* **KUTIPAN TEKS**

━━━━━━

Isu yang mencuat, metodologi yang digunakan tidak mencemari lingkungan, tanpa menggunakan bahan kimia seperti merkuri. “Operasional tambang rakyat ini katanya ramah lingkungan. Itu sosialisasi awal dari Pak Mantan (Mantan Bupati KSB Musyafirin, red). Makanya kami semangat,” ujarnya.
Ada harapan sumber kesejahteraan baru dari tambang yang legal. Sumber pendapatan warga yang selama ini bertani dan nelayan, berpeluang terangkat derajat ekonominya dari mineral emas. Selain peluang penghasilan, juga peluang lapangan kerja baru.
Tapi ia mewanti wanti agar masyarakat bukan wacana. Pemilik izin harus mampu membuktikan semangat menggunakan metode ramah lingkungan. Jika terbukti sebaliknya, maka ia pastikan perlawanan sama seperti tahun 2021 lalu itu akan bangkit lagi.

━━━━━━

* **DATA TERCATAT**
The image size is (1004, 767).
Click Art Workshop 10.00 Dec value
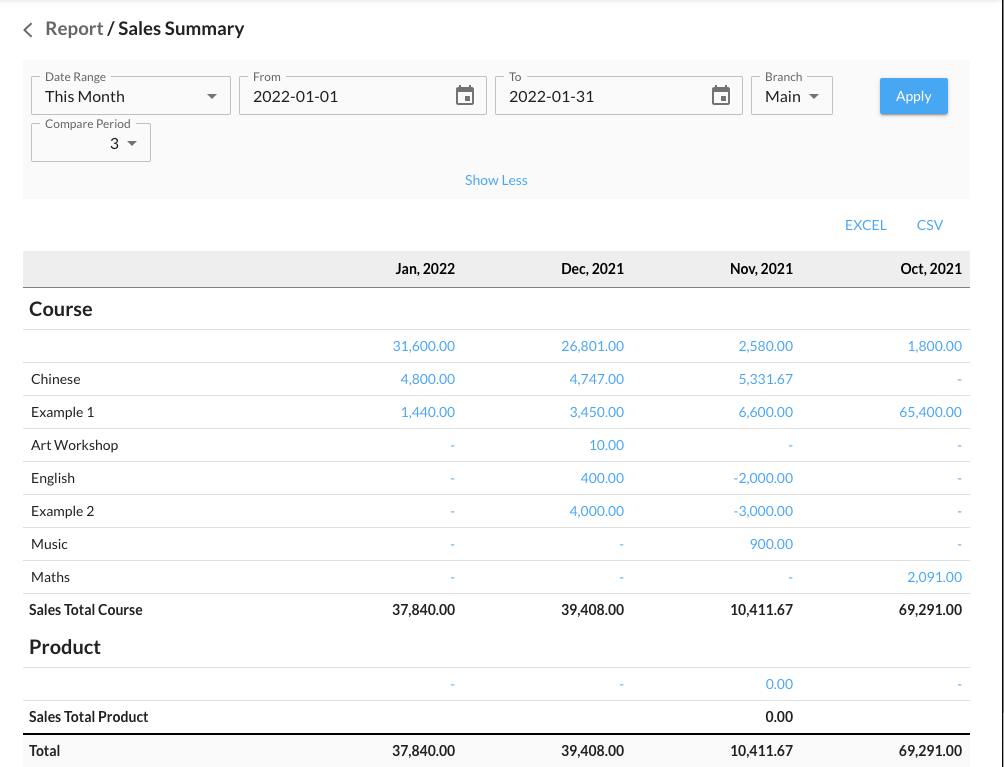click(x=606, y=445)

━━━━━━

* **TUGAS**
a. Menurut kutipan tentang tambang rakyat, bahan kimia apa yang disebut tidak dipakai dalam metodologinya?
b. Tentukan apakah tiap pernyataan berikut sesuai dengan kutipan tentang tambang rakyat: (i) Selama ini warga mencari nafkah dengan bertani dan menjadi nelayan. (ii) Sosialisasi awal disampaikan oleh Mantan Bupati KSB Musyafirin. (iii) Perlawanan sebelumnya terjadi pada tahun 2019.
c. Tulis lanjutan kutipan tentang tambang rakyat, dimulai setelah kalimat terakhirnya.

* **HASIL**
a. Merkuri.

b.
(i) Ya: "Sumber pendapatan warga yang selama ini bertani dan nelayan"
(ii) Ya: "Itu sosialisasi awal dari Pak Mantan (Mantan Bupati KSB Musyafirin, red)"
(iii) Tidak: "perlawanan sama seperti tahun 2021 lalu itu akan bangkit lagi"

c.
“Makanya kita uji nanti. Benar tidak ramah lingkungan. Kalau masih sama, pakai merkuri, atau zat kimia lain. Ini yang kami khawatirkan, pasti ditolak warga,” tegasnya.
Bagi Hendra Guawan, apapun konsepnya, koperasi maupun perorangan. Terpenting bagi warga, tidak merusak lingkungan.
Beragam sambutan warga, khususnya pelaku tambang rakyat di Sumbawa Barat terkait IPR beragam berbasis koperasi dan perorangan. Mereka menyambut positif jika masyarakat lokal bisa ambil bagian.
“Bisa bisa saja kami gabung koperasi atau yang pengusaha. Yang penting pembagiannya adil dan transparan,” kata Indrawansa, penambang tradisional di Kelurahan Lang Iler, Kecamatan Taliwang.
Sementara Samsudin, responsnya datar saat soal rencana koperasi masuk beroperasi di blok Lang Iler.
Mereka belum pernah kedatangan unsur pemerintah desa atau tingkat kabupaten yang melakukan sosialisasi. Termasuk dari unsur koperasi yang sudah berdiri. Jangankan ajakan bergabung sebagai anggota, sosialisasi pun belum.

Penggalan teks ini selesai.